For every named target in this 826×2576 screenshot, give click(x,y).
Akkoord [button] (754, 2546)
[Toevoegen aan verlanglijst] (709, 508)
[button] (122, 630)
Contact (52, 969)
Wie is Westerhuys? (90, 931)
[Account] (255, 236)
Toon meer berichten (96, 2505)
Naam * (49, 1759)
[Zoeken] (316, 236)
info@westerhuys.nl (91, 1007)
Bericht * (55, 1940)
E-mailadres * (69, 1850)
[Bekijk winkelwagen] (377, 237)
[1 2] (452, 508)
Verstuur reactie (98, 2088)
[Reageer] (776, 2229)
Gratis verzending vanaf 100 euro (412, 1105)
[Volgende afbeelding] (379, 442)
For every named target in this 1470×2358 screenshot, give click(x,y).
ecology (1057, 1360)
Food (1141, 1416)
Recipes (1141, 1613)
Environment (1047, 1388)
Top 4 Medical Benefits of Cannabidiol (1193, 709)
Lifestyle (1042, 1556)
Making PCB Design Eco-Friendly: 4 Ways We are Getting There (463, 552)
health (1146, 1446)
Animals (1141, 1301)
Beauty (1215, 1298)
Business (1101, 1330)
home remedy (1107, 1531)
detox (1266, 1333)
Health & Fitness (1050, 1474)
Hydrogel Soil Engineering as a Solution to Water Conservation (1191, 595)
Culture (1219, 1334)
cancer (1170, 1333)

■ **ACTIVITY**:
Each entry above must be set down again without alteration.

■ **REPLY TO THE EXERCISE**:
For every named target in this 826×2576 screenshot, give click(x,y).
Akkoord [button] (754, 2546)
[Toevoegen aan verlanglijst] (709, 508)
[button] (122, 630)
Contact (52, 969)
Wie is Westerhuys? (90, 931)
[Account] (255, 236)
Toon meer berichten (96, 2505)
Naam * (49, 1759)
[Zoeken] (316, 236)
info@westerhuys.nl (91, 1007)
Bericht * (55, 1940)
E-mailadres * (69, 1850)
[Bekijk winkelwagen] (377, 237)
[1 2] (452, 508)
Verstuur reactie (98, 2088)
[Reageer] (776, 2229)
Gratis verzending vanaf 100 euro (412, 1105)
[Volgende afbeelding] (379, 442)
For every named target in this 1470×2358 screenshot, give click(x,y).
ecology (1057, 1360)
Food (1141, 1416)
Recipes (1141, 1613)
Environment (1047, 1388)
Top 4 Medical Benefits of Cannabidiol (1193, 709)
Lifestyle (1042, 1556)
Making PCB Design Eco-Friendly: 4 Ways We are Getting There (463, 552)
health (1146, 1446)
Animals (1141, 1301)
Beauty (1215, 1298)
Business (1101, 1330)
home remedy (1107, 1531)
detox (1266, 1333)
Health & Fitness (1050, 1474)
Hydrogel Soil Engineering as a Solution to Water Conservation (1191, 595)
Culture (1219, 1334)
cancer (1170, 1333)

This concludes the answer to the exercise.